References:

  1. Nursing Review Guide, 1st Edition, ISBN 978-621-02-2289-0, by Glenn Reyes Luansing

  • A population is a general group to be studied. A sample refers to a selected portion of the population from whom the data will be collected. An element is an individual member of the sample population. The sampling frame is the listing of all elements.

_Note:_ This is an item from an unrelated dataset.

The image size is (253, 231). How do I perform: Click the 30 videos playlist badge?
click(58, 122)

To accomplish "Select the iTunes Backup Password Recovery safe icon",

Samples may be chosen in various ways to improve its representation of the population:

  1. Simple Random Sampling: every element of the population is given an equal chance or opportunity to be chosen as a sample. No bias.
  2. Stratified Random Sampling: done by first dividing the population into sub-strata or sub-populations according to some subject character (e.g. age), then applying random sampling from each sub-strata or sub-population.
  3. Systematic Random Sampling: involves utilizing some method to choose from the population randomly, most commonly selecting every nth element from the population.
  4. Cluster Random Sampling: sampling by sub-areas of the population, applicable if a population is spread geographically.
  5. Accidental/Convenience Sampling: a non-probability sampling technique that involves choosing samples from readily available groups accessible to the researcher.
  6. Purposive/Judgmental Sampling: a non-probability sampling technique that involves choosing elements based on common knowledge or as a typical choice.
  7. Snowball Sampling: a non-probability sampling technique where the researchers use networking or referrals from previous elements to acquire more data, e.g. referrals of one cancer patient to a fellow cancer patient who underwent the same treatment.
  8. Quota Sampling: a non-probability sampling technique where the population is divided into subpopulations, and chosen based on “other” personal criteria instead of random sampling.